Without skipping anything, print all of the data exactly.

[Collected data entries]

_ _ _ _

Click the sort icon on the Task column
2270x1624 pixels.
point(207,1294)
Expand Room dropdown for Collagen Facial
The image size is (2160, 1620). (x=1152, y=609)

_ _ _ _

**Result of the exercise:**
Click the sort icon on the Task column
2270x1624 pixels.
point(207,1294)
Expand Room dropdown for Collagen Facial
The image size is (2160, 1620). (x=1152, y=609)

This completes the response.